300 QA Devs Unionize At Microsoft-Owned ZeniMax Studios

300 QA Devs Unionize At Microsoft-Owned ZeniMax Studios

The gaming industry’s recent wave of labour organising just exploded. Roughly 300 quality assurance staff at ZeniMax studios, which includes Bethesda and games like The Elder Scrolls Online , announced today that they will unionize with the Communications Workers of America. And unlike union drives at Activision Blizzard, Microsoft, which purchased ZeniMax in the 2021 Bethesda acquisition, said it won’t get in the way.

“We applaud Microsoft for remaining neutral through this process and letting workers decide for themselves whether they want a union,” CWA President Christopher Shelton said in a press release. “The company is fulfilling the commitments they laid out in their labour principals earlier this year, while sending a resounding message to the video game industry: the right to freely and fairly make a choice about union representation should be in the hands of the workers, not management.”

According to the CWA, which has also organised QA shops at Raven Software and Blizzard Albany, ZeniMax managers have been given clear guidance by Microsoft to remain neutral during the process which will involve the 300 developers across four offices in Maryland and Texas either signing union cards or voting through an electronic portal over the next month.
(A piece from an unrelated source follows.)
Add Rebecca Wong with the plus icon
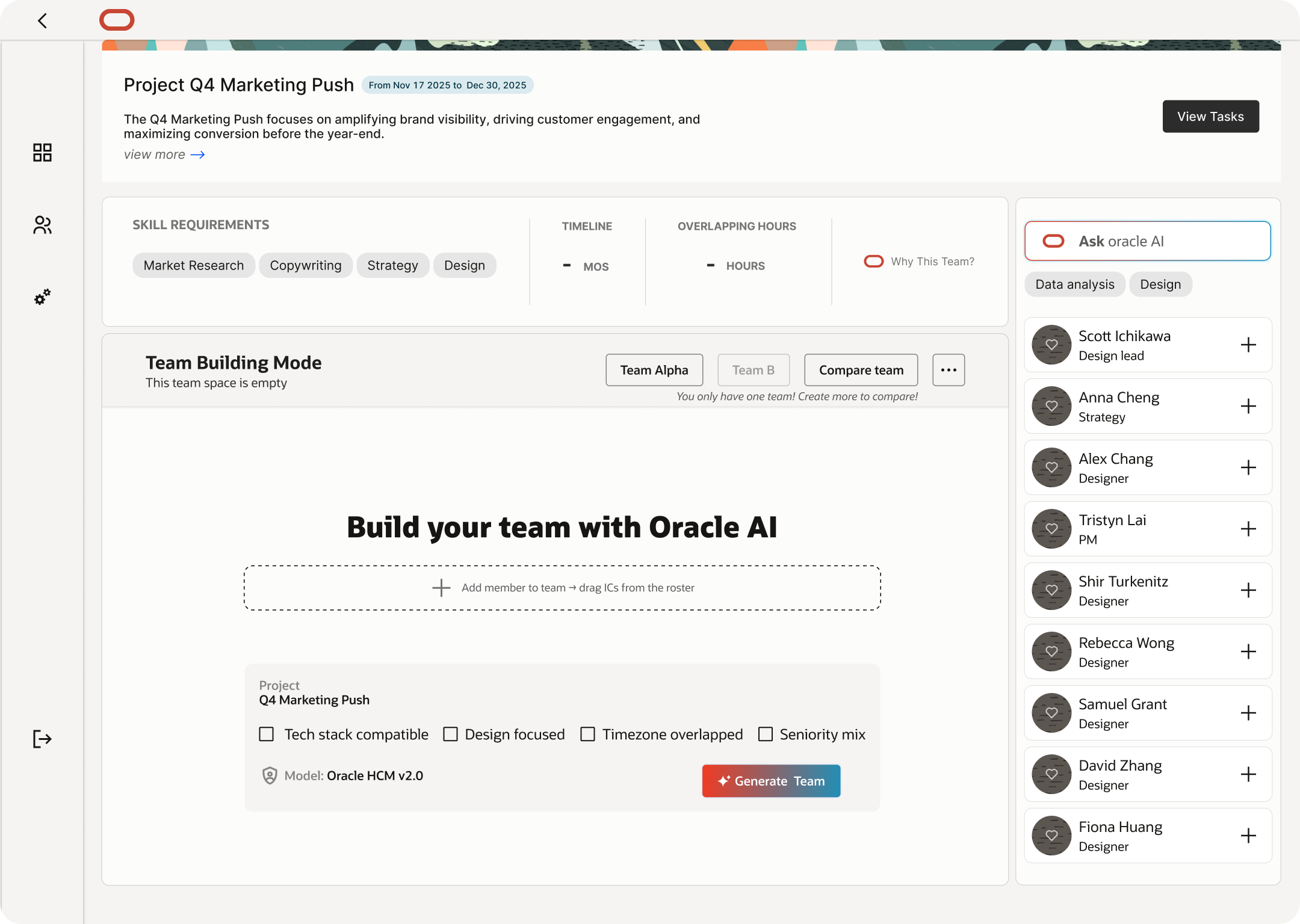Screen dimensions: 1300x924 [1248, 651]
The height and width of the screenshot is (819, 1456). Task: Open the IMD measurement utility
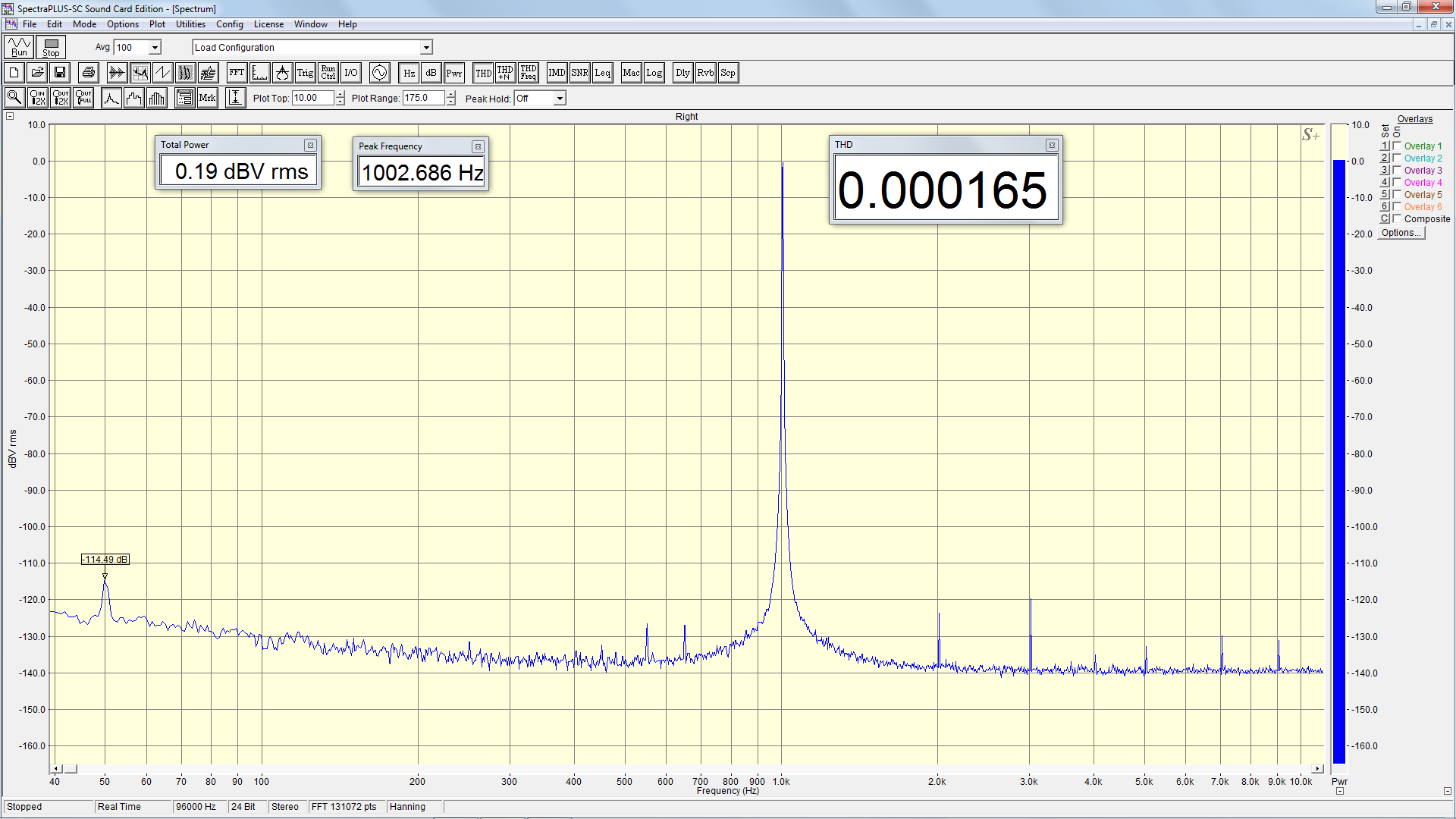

Following majority support, the union will then seemingly be recognised by Microsoft, and become the largest so far as employees across the gaming industry seek more power in the workplace.

Read More: The Human Toll Of Fallout 76’s Disastrous Launch

QA staff are some of the lowest paid, most overworked, and most precarious workers at big game companies, and those at ZeniMax are no exception. As Kotaku reported earlier this year, those involved in the fraught development of Fallout 76 had to contend with long periods of crunch and even health issues allegedly stemming from the prolonged periods of being overworked. Through their new union, called ZeniMax Workers United, the group said it wants to address problems around scheduling, pay, and accountability by management.

Microsoft originally made its pledge to remain neutral on union matters as part of its bid to get a $US69 billion ($AU103 billion) deal to acquire Activision Blizzard approved by regulators. The CWA announced its support for the merger as a result of the move, which comes as unionization efforts ramp up in other parts of tech as well, including at Apple and Google. But the real test of Microsoft’s enlightened stance on labour organising will come at the bargaining table when ZeniMax workers seek to negotiate pay, benefits, and other working conditions as part of their first contract.